Cybersecurity researchers at Google’s Threat Intelligence Group (GTIG) have uncovered a sophisticated hacking campaign by a North Korean state-linked group exploiting public blockchains to host malware through a method called “EtherHiding.” The attackers are believed to have stolen approximately $2 billion in cryptocurrency this year through this technique.
The campaign, attributed to the threat actor cluster UNC5342, targets developers and crypto employees by luring them with fake job offers and coding tasks. Victims download files that load a JavaScript payload, which then interacts with smart contracts on the Ethereum and BNB Smart Chain to retrieve further malicious code — all without leaving visible traces on‐chain.
The EtherHiding Malware and Its Danger
According to Google, EtherHiding allows attackers to embed malicious instructions inside smart contracts that remain immutable and publicly accessible, thereby turning blockchain infrastructure into a decentralized platform that malicious actors can command and control.
The infection chain begins with a compromised website, often a job-recruitment bait for crypto developers. Once the victim downloads and runs a script, it uses a read-only blockchain call to fetch the next malware embedded inside a smart contract. That leads to the installation of a backdoor that enables long-term remote access to the victim’s device and crypto wallets.
Victims, often developers and crypto employees, were tricked through fake job offers or coding tasks. Once a victim downloaded the booby-trapped files, JavaScript payloads connected to blockchain smart contracts to fetch additional malicious instructions without leaving obvious traces on the blockchain. This allowed the attackers to bypass traditional defenses while maintaining operational stealth.
Because the smart contracts are immutable, conventional security solutions like server takedowns or URL blocking don’t work. Attackers can update the code, making the attack infrastructure resilient and persistent.
Google’s Malware Hunt Reinforces The Need For Strong Security
Google and its team have uncovered another vulnerability within the crypto ecosystem, especially via decentralized finance (DeFi) and smart contracts.
For institutions and corporate treasuries holding crypto assets, the risk is broader than just exchange hacks or smart-contract bugs because malware embedded via blockchain calls presents an under-the-radar supply‐chain risk.
Until now, many crypto entities have focused on code audits and wallet security, but may now need to add endpoint protection, supply-chain vetting, and blockchain transaction forensics. If hackers can hide command-and-control infrastructure inside smart contracts, then even regulated asset managers or custodians may face stealth exposure, which could erode confidence in institutional crypto adoption.

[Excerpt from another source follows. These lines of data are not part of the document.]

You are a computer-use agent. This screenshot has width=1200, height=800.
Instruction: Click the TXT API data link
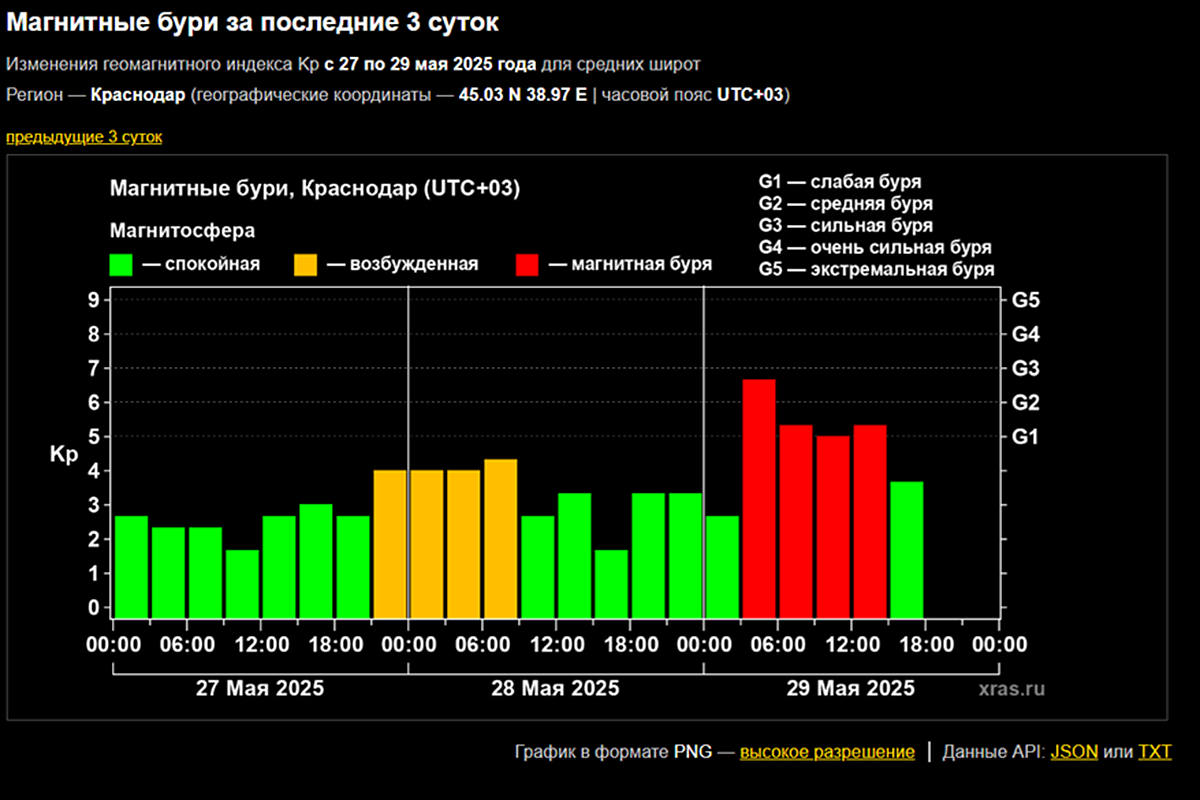(1155, 752)
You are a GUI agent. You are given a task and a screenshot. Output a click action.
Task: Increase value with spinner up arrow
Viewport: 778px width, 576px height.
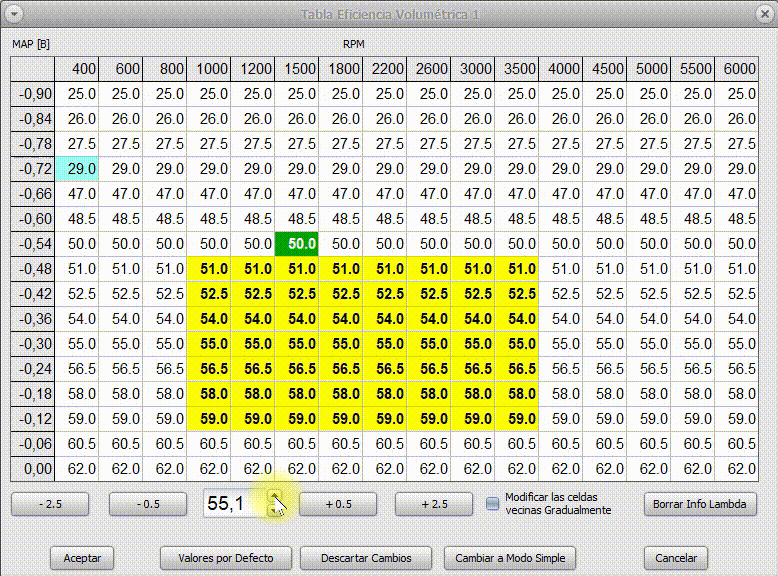(x=275, y=497)
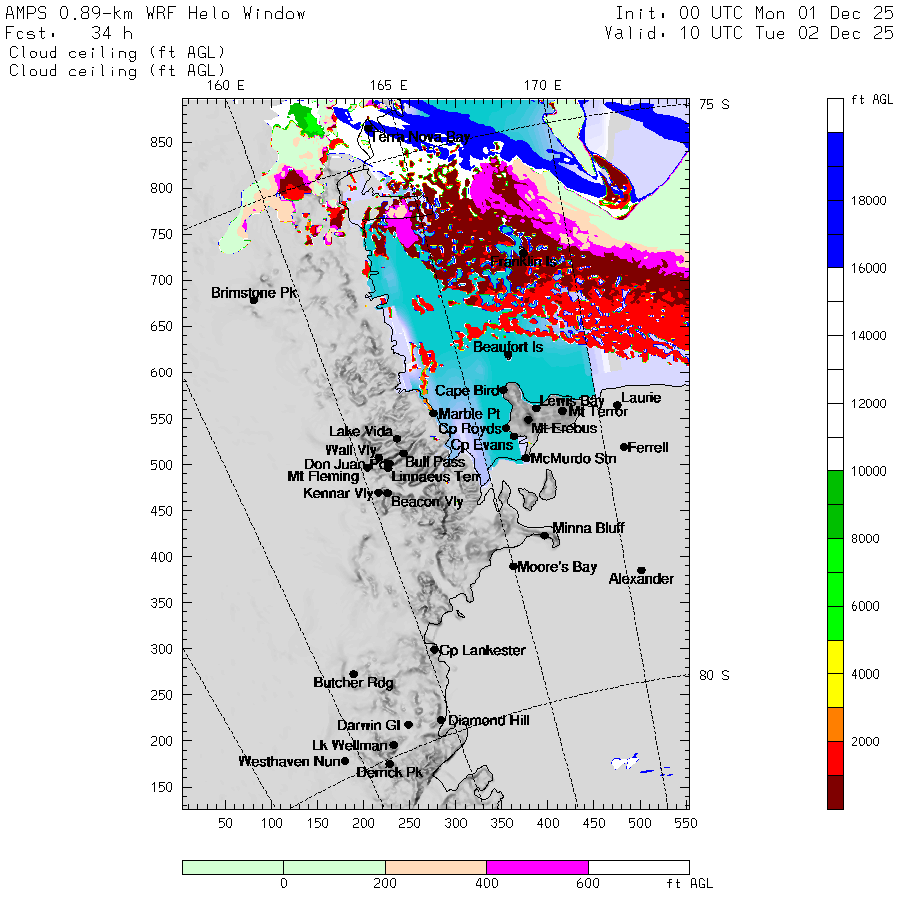The image size is (900, 900).
Task: Click the Laurie station marker
Action: point(617,405)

Overall, the Google-revealed DPRK campaign using EtherHiding turns a new page in crypto risk. It sends a signal that public blockchains are no longer just assets to steal from, but also infrastructure that attackers can weaponize. As digital assets scale with institutional adoption, the industry must adapt to the ever-growing threat within the crypto ecosystem or risk becoming the next stealth funding channel for cybercrime.